You know, as opposed to Stephen King's Merchant of Venice. Anyway, once we have the obvious out of the way, and once we step over my "Do we not bleed? Hoo-ah!" joke from six months ago, we find... Shylock Pacino sporting an undisguised American accent. Go you, man. In a movie full of Brits, that doesn't sound discordant AT ALL.

On the upside, we do have Joseph Fiennes, that fixture of Elizabethan-era flicks, as Bassanio. Except that he looks like combed-over ass. Oh, and Jeremy Irons as Antonio. The strangest part of this trailer for me is that I remember when Ian McKellen was going to play Antonio, and Cate Blanchett was going to play Portia. In fact, if you go watch the trailer, Portia (the strawberry blonde) bears as close a resemblance to Cate Blanchett as is physically possible under the circumstances. Spooky. The whole thing basically comes off as cut-rate Masterpiece Theater, and you start to understand why the biggest names (after Pacino, who is clearly hellbent on playing this role no matter what) jumped ship.

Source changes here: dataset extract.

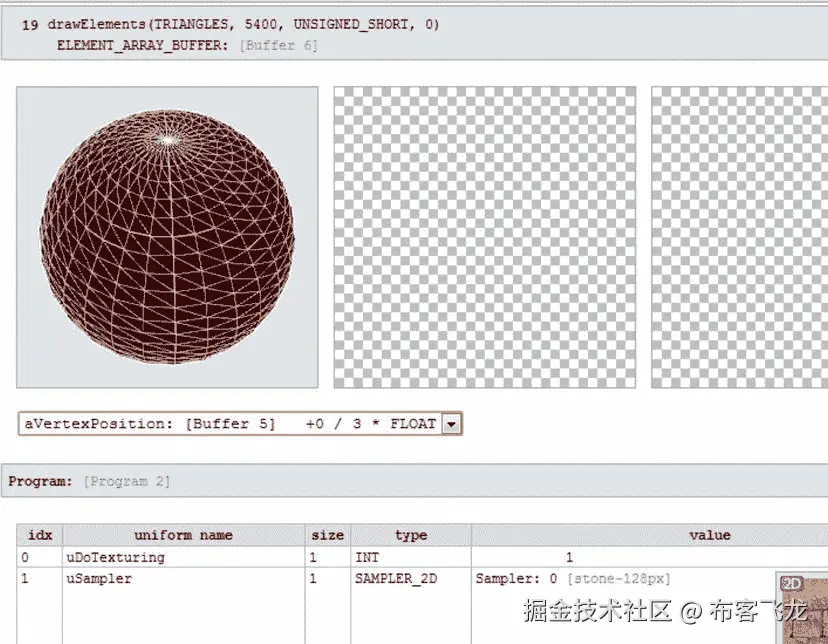Select the sphere framebuffer preview image
The height and width of the screenshot is (644, 828).
click(x=167, y=237)
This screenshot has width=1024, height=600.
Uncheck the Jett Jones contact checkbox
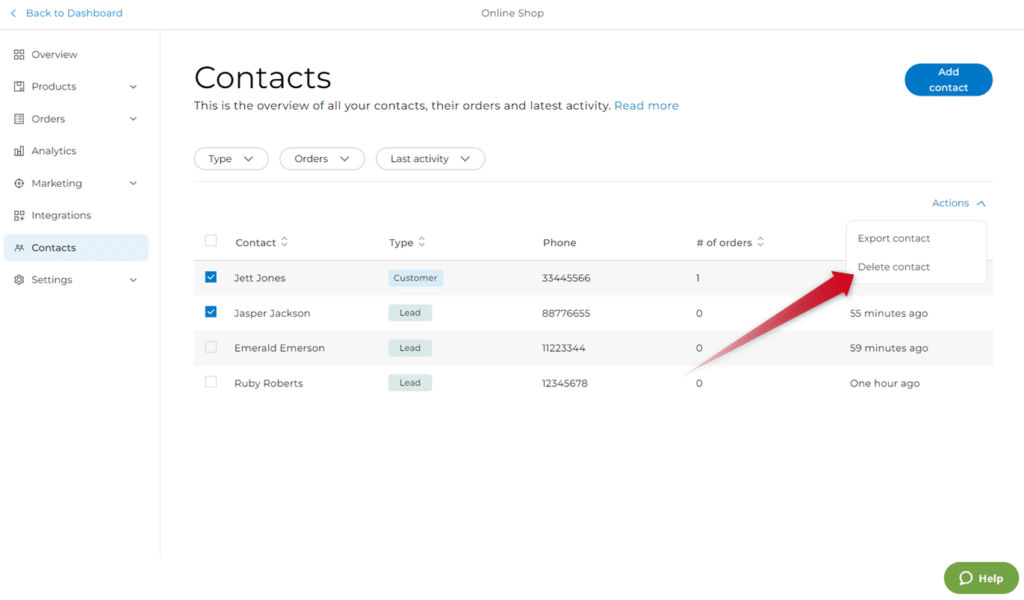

posted by Cleolinda Jones | 9:49 PM


What the shit is this? It's like a mad scientist tried to fuse a heartwarming midlife crisis/coming of age flick with a haunting psychodrama, and ended up burning down his lab in the process. Seriously, this trailer gave me whiplash. One moment it's all like, THE END OF INNOCENCE and "the Mommy saw some terrible things" (pseudo-subliminal FLASH! of trauma!) and then it's like, "This soundtrack was brought to you by a winsomely angsty songstress escaped from Dawson's Creek."

Oh, and thanks for giving away what looks like a pretty major plot revelation ("I hired you because..."). This is verging on one of those "Thanks, but I've now seen the entire movie" trailers.